Source:
⟨

Case Name: Syed Nazim Ali v. Cisco Systems, Inc.
Case No.: 2018-CV-328966
Demurrer and Motion to Strike to the First Amended Complaint by Cisco Systems, Inc.
Factual and Procedural Background
This employment action for discrimination based on age, race, national origin, and religion arises out of the refusal by defendant Cisco Systems, Inc. (“Cisco”) to hire plaintiff Syed Nazim Ali (self-represented) (“Ali”).

⟩

Request A: Extract the part of the records that opens with their first line and closes with the line containing "click(x=502, y=169)", both ends included, and reproduce it verbatim. Leave the pictures out.
The case summary and the records have no connection to each other.

Data extracted from a collection
⟨

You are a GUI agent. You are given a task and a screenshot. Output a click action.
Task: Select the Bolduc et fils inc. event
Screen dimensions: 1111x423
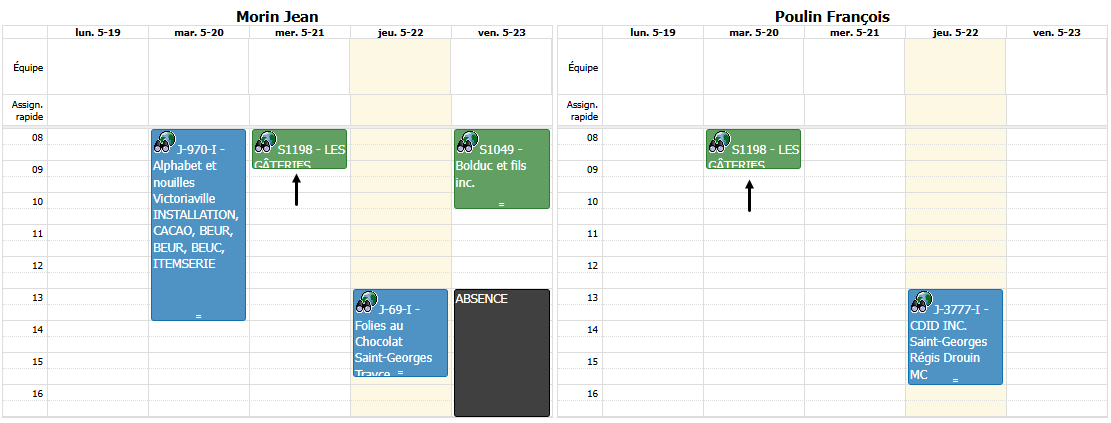click(x=502, y=169)
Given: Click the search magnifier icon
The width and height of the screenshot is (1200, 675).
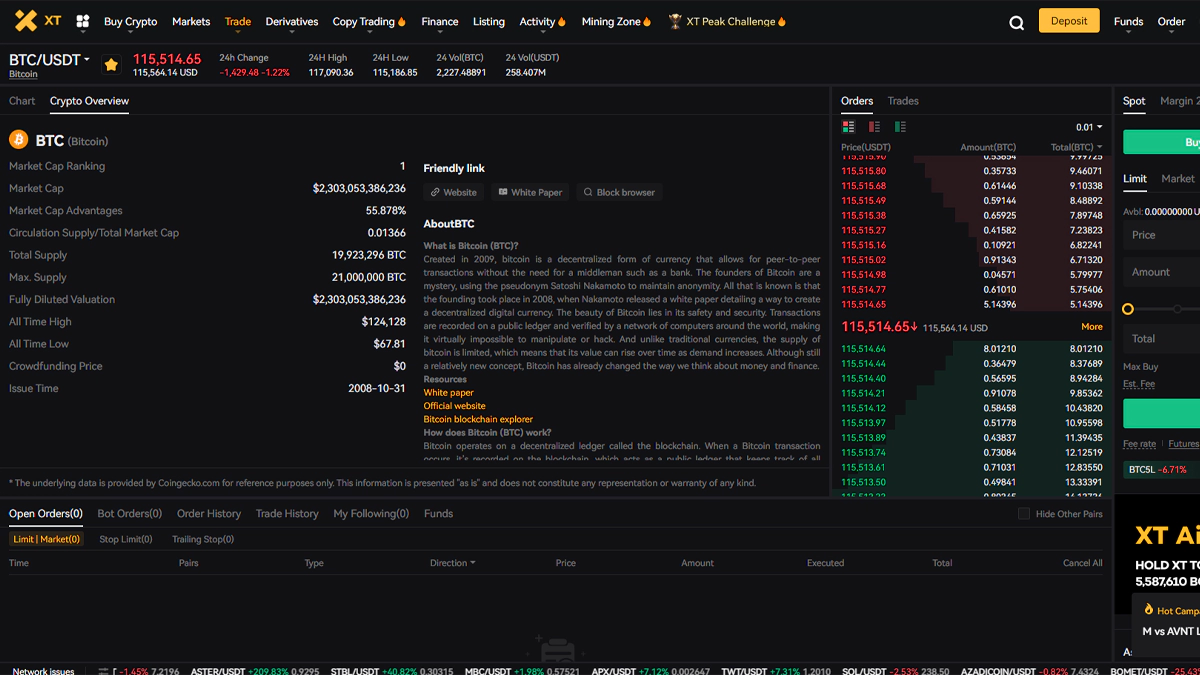Looking at the screenshot, I should coord(1016,23).
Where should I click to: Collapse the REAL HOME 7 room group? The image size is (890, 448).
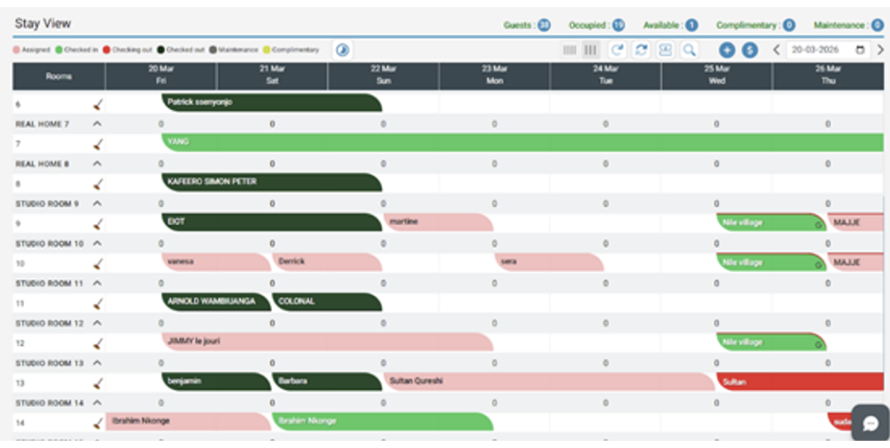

⟩

Request B: According to the case summary, on what grounds does Ali allege discrimination?

Correct output A:
You are a GUI agent. You are given a task and a screenshot. Output a click action.
Task: Select the Bolduc et fils inc. event
Screen dimensions: 1111x423
click(x=502, y=169)

Correct output B: Age, race, national origin, and religion.